Ectopic pregnancy is one that occurs outside of the uterus and is the leading cause of first-trimester maternal obstetric morbidity. It can be asymptomatic or present with symptoms ranging from mild vaginal bleeding and lower abdominal pain to shock secondary to massive hemorrhage. Menstrual history may reveal a missed or recent abnormal menses. Pelvic examination may be normal or may include vaginal bleeding, cervical motion tenderness, or adnexal tenderness. An abnormally low or slowly rising hCG may be seen. Risk factors include use of an IUD, prior ectopic pregnancy, and a history of pelvic inflammatory disease, tubal ligation, and other abdominal or pelvic surgeries.
The visualization of an IUP on US excludes the diagnosis of ectopic pregnancy with the exception of a rare heterotopic pregnancy (both intrauterine and ectopic). A gestational sac (GS) may be seen at about 5 weeks. This is suggestive of an IUP; however, definitive diagnosis of IUP requires identification of a yolk sac. The double decidual sac sign is evidence of a true GS and should be differentiated from the single pseudogestational sac formed from a decidual cast in ectopic pregnancy. When no GS is visualized (“empty uterus”), ectopic pregnancy cannot be distinguished from an early IUP or from recently completed spontaneous abortion. Free fluid on US is concerning but not specific.
Management and Disposition
Unstable patients require aggressive resuscitation with fluid and blood, followed by surgery. Stable patients warrant immediate gynecologic consultation. Observation of an asymptomatic patient with repeat measurement of hCG and outpatient follow-up may be considered after gynecologic consultation. Medical management with methotrexate may be used in stable patients, whereas immediate surgical intervention is indicated in unstable patients. US has diminished diagnostic accuracy at lower hCG levels, and ectopic pregnancy has been observed at hCG level less than 100 mIU/mL. Therefore, obtain gynecologic consultation if there is a clinical suspicion for ectopic pregnancy regardless of the US findings or hCG level.

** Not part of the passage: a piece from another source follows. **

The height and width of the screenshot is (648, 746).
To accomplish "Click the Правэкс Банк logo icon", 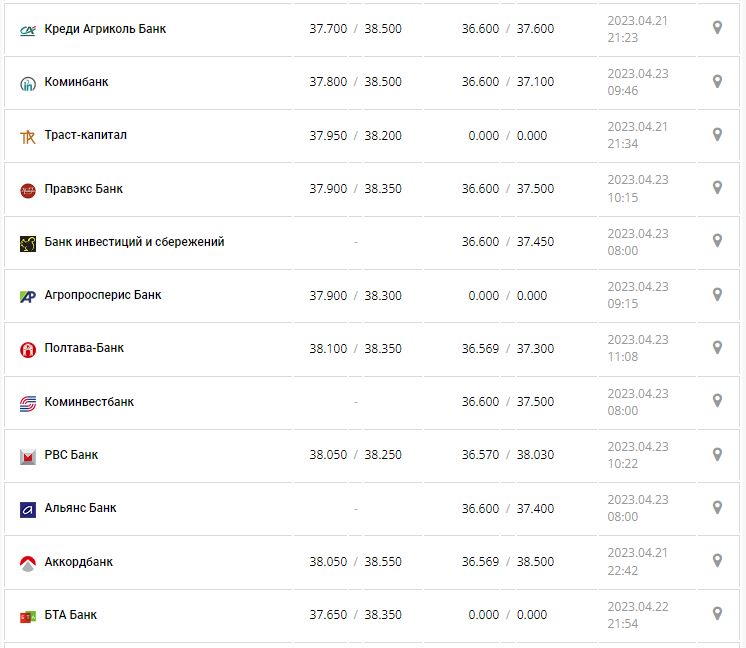I will click(x=28, y=189).
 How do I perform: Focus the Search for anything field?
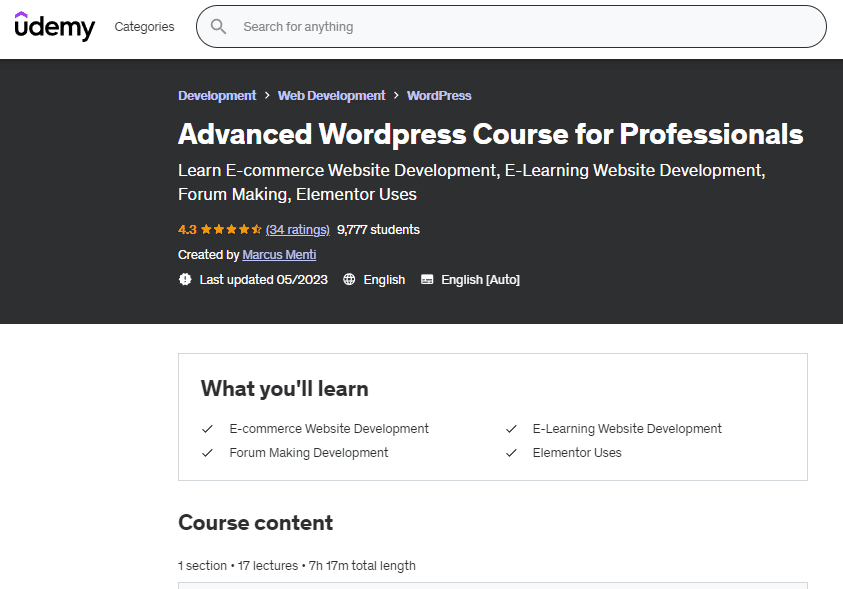tap(520, 27)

Empty Uterus. Free fluid seen in the pelvis in this patient with an empty uterus is concerning if ectopic pregnancy is suspected. Ectopic pregnancy should be strongly suspected if a transvaginal ultrasound reveals an empty uterus in the setting of a serum quantitative hCG level above the institution’s discriminatory zone. (Photo contributor: Lauren Oliveira, DO.)

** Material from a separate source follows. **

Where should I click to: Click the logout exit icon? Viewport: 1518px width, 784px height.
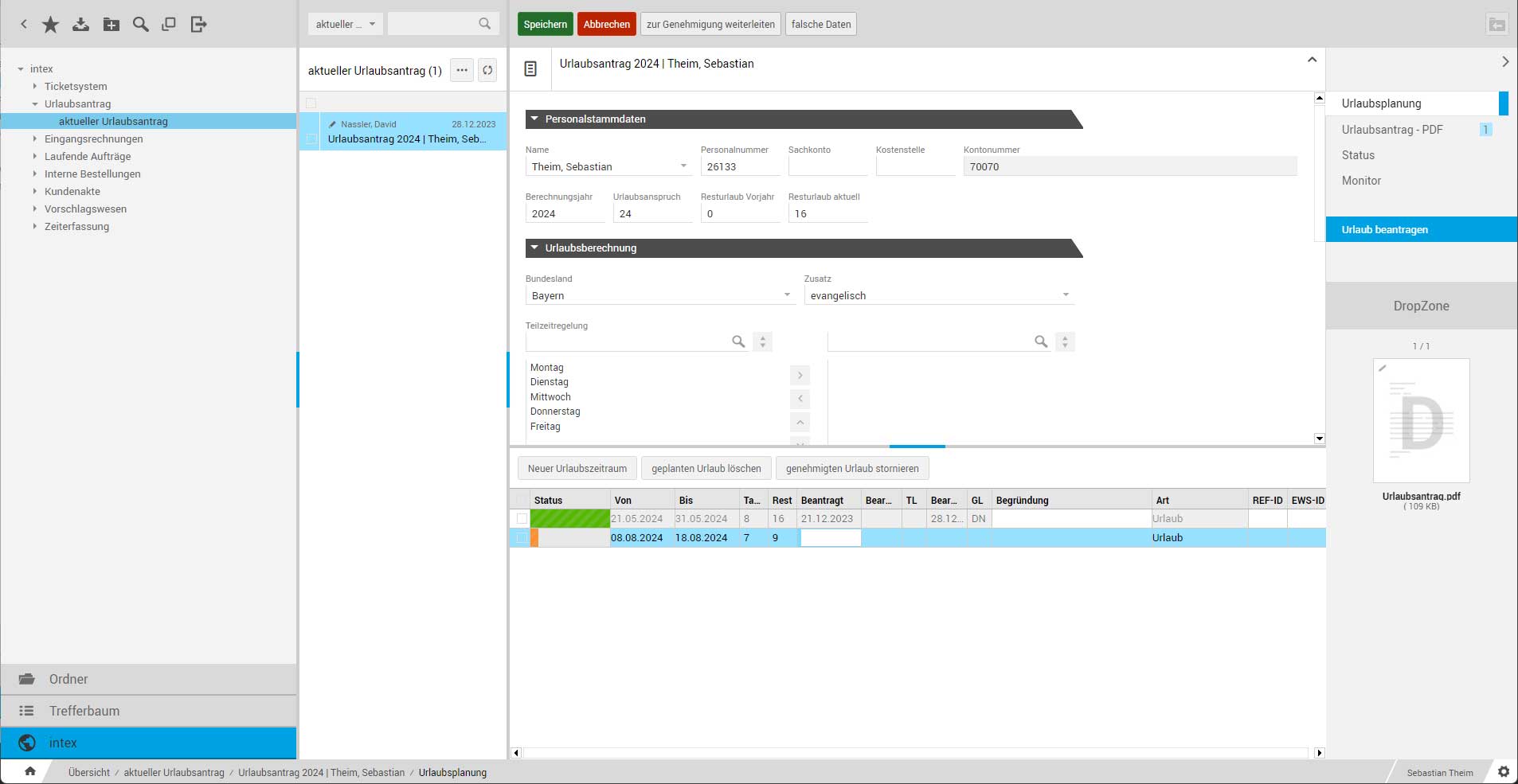(x=198, y=25)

Intrauterine Gestational Sac. Discrete ring of an intrauterine gestational sac seen on transvaginal ultrasound. No yolk sac is visualized. A double decidual sac sign is seen, lending evidence of a true gestational sac versus a pseudogestational sac formed from a decidual cast in ectopic pregnancy. A thorough look in the adnexa is important in diagnosing ectopic pregnancy when a gestational sac is the only finding. (Photo contributor: Lauren Oliveira, DO.)